The indiscriminate imposition of tariffs would no longer be confined to a trade war with China, if that is where the United States is headed, but a war against trade itself. It is time to remember some largely forgotten economic history. Fifty years ago, in 1970 when the Congress was considering import quota legislation, trade speeches were larded with allusions to the dangers of Smoot-Hawley level tariffs and “beggar-thy-neighbor” policies. Everyone knew then what those terms meant. The 1930 Tariff Act was a bidding war of members of Congress trying to give import protection to their constituents. The Congress, which under Article I of the US Constitution has authority over commerce, raised tariffs on imports to an average of 47 percent.
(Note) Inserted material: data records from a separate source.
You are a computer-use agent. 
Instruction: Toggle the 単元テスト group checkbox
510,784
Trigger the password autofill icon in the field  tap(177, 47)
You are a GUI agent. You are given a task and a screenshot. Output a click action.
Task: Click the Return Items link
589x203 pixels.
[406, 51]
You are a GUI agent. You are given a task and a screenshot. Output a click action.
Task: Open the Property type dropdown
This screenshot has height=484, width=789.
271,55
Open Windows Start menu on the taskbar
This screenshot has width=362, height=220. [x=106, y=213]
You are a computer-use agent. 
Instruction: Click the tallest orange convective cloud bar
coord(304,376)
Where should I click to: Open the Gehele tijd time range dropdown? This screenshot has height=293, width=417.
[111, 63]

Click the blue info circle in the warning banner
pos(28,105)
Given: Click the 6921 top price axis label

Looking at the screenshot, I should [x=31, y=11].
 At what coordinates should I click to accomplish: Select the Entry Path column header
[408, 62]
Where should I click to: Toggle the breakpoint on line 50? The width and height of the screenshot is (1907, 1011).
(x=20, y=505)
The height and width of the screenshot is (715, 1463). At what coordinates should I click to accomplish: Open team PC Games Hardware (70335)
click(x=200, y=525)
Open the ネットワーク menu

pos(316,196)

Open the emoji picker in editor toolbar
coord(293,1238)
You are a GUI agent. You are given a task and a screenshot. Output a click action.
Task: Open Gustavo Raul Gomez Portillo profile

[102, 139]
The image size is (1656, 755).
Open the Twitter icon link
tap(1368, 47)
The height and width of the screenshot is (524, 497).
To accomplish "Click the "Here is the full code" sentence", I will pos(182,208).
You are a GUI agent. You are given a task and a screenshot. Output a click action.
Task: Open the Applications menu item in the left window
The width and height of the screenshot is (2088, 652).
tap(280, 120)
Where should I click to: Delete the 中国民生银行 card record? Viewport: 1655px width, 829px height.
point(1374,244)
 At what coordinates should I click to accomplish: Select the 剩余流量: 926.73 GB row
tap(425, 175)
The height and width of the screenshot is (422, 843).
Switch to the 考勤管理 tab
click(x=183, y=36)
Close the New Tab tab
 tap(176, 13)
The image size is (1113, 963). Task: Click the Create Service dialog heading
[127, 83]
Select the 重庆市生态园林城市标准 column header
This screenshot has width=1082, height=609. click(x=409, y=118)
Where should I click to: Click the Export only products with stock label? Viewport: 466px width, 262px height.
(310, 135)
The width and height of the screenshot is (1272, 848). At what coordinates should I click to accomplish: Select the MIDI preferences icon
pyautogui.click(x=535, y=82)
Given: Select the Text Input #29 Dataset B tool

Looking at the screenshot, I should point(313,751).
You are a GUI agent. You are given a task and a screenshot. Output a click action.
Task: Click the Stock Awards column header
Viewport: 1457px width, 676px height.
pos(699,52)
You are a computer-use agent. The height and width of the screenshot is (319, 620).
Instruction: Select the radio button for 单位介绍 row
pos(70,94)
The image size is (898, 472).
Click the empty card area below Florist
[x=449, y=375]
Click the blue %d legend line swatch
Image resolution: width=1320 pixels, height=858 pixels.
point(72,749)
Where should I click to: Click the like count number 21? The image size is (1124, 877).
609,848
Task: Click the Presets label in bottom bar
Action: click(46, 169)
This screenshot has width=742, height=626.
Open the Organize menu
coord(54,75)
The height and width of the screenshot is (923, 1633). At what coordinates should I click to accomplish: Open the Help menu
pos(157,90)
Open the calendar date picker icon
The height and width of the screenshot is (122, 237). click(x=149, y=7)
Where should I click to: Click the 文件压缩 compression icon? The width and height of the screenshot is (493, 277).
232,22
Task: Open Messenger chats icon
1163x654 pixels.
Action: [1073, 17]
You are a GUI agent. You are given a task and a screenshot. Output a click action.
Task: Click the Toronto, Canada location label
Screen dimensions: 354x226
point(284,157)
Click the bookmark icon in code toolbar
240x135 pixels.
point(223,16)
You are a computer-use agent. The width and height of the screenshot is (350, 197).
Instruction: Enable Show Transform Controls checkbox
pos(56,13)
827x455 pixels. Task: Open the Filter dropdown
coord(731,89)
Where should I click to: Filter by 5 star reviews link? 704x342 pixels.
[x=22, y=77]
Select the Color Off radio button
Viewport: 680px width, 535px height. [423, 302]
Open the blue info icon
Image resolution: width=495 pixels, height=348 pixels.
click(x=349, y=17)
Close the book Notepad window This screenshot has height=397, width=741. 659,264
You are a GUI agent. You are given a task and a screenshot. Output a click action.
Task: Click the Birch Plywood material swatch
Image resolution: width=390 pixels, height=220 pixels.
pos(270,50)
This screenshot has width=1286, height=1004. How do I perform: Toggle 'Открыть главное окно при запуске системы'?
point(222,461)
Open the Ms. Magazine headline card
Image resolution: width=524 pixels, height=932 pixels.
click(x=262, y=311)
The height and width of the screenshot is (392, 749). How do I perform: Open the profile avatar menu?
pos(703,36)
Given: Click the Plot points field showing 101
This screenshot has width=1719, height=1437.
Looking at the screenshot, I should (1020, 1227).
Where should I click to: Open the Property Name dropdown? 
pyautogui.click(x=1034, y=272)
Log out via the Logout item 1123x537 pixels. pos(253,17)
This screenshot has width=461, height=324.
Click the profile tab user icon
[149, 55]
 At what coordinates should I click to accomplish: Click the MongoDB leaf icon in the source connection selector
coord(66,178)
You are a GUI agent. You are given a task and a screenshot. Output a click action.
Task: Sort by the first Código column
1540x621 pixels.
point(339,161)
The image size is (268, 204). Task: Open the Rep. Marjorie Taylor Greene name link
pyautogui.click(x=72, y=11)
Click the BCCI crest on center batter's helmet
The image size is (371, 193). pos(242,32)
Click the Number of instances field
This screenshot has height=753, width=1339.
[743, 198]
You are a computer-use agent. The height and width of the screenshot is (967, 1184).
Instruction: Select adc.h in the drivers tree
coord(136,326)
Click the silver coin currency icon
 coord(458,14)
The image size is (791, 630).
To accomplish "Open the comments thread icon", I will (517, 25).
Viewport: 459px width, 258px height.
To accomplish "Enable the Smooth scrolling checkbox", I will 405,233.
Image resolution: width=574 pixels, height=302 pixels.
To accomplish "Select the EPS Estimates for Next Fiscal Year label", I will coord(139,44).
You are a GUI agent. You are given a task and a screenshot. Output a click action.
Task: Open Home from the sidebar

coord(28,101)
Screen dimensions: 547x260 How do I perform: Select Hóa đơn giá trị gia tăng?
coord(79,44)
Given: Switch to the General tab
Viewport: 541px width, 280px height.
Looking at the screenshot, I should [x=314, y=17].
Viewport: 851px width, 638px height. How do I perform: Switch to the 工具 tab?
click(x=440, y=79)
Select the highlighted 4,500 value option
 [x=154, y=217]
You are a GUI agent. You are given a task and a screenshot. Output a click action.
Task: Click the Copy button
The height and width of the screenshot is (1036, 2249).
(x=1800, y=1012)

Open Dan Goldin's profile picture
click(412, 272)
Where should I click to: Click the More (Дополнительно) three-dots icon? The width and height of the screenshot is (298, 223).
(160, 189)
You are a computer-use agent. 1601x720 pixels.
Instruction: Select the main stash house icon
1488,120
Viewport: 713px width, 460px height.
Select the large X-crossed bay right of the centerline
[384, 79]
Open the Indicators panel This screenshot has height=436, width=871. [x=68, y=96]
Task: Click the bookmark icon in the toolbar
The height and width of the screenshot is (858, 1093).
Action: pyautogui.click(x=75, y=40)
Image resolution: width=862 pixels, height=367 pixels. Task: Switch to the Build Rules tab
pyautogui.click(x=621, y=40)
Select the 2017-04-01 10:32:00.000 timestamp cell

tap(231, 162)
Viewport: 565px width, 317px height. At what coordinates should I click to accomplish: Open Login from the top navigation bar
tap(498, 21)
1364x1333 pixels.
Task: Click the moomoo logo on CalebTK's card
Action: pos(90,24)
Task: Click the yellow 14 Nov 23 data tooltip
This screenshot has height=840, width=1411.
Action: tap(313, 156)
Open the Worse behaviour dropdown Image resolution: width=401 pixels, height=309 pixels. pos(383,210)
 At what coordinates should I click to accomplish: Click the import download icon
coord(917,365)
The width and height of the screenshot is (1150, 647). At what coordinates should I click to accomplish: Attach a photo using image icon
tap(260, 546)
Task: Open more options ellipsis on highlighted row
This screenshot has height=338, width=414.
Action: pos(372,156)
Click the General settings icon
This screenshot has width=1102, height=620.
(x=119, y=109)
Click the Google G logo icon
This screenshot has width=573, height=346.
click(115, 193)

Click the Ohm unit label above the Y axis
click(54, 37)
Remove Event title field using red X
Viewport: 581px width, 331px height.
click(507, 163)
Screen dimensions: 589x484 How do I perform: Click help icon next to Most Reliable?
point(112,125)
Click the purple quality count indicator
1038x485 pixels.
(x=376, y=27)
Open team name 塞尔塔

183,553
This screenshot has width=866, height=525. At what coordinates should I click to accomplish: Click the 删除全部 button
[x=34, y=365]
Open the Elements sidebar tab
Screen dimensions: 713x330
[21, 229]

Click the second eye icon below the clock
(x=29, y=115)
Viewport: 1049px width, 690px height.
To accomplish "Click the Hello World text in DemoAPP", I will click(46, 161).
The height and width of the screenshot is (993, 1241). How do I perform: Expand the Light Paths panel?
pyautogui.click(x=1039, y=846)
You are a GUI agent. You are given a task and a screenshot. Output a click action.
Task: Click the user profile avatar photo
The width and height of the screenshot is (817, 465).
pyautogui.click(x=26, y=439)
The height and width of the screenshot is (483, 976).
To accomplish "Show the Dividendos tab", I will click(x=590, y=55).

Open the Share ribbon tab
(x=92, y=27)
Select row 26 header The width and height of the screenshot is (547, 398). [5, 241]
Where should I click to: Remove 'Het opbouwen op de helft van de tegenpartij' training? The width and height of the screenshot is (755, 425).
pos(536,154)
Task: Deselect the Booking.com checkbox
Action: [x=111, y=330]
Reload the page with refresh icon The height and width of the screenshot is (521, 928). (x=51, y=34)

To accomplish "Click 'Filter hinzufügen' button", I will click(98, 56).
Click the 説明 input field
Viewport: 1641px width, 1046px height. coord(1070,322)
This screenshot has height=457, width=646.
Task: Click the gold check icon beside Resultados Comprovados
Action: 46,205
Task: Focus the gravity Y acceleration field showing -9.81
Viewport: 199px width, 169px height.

This caused immediate retaliation from about a dozen countries, including Canada and Mexico. A year later, Great Britain abandoned its free trade policy, authorizing its Board of Trade to impose tariffs of up to 100 percent of value. The Board imposed tariffs of up to 50 percent immediately. Economists agree that high tariffs broadened and deepened the Great Depression, when US unemployment reached 25 percent and we nearly lost our democracy.

These are not yet the conditions we face today. US tariffs average around 3 percent, and unemployment is under 4 percent. Despite the headline-grabbing numbers for the high Biden tariffs, this is not Smoot-Hawley.

Unlike the Biden tariffs, the Trump plan is for increased tariffs on all products from all countries. It is not just America First; it is America Alone. Politicians and the public, here and abroad, are getting used to the idea of having higher tariffs, de-sensitized to the fact that high tariffs ought not to be the new normal. They are in fact added taxes on us, and having them will have real costs.

Beyond this, there is a risk of contagion. US treasury secretary Janet Yellen has invited other countries to follow the United States in its imposition of China tariffs. Given that there is an undeclared US trade war with China, this is not surprising, although it is not normal for modern secretaries of the treasury to be tariff proponents. Europe is also expected to act by putting into place much milder tariffs on EVs from China. This is likely be followed by a Chinese response in kind, already being bruited about, affecting luxury autos. Where would this end?

The impact of an unlimited trade war between the United States and China is one thing. China accounts for 16.5 percent of US imports (2022 figure), still relatively small compared with the nation’s experience in 1930. But the next administration, depending on the outcome of the election, could be working on building tariff walls, this time against world trade.

Only trade experts can readily tell that the two, Trump and Biden, are not using tariffs in the same way. The American public and foreigners looking on can be excused if they don’t see a difference. In the 1930s, President Franklin D. Roosevelt led the way back from Smoot-Hawley and blanket trade protection. A second Trump administration, freed from an awareness of history, may lead the world toward experimenting with blanket protection, tight-rope walking over an economic abyss. If Biden, sometimes compared to Roosevelt because of his federal programs, is given a second chance, he will need to be clear that his trade policies will be designed to be good for America and good for America’s friends abroad. The American president was formerly seen as “leader of the free world.” That honor requires a trade policy that other nations can emulate, that can be both to their advantage and ours.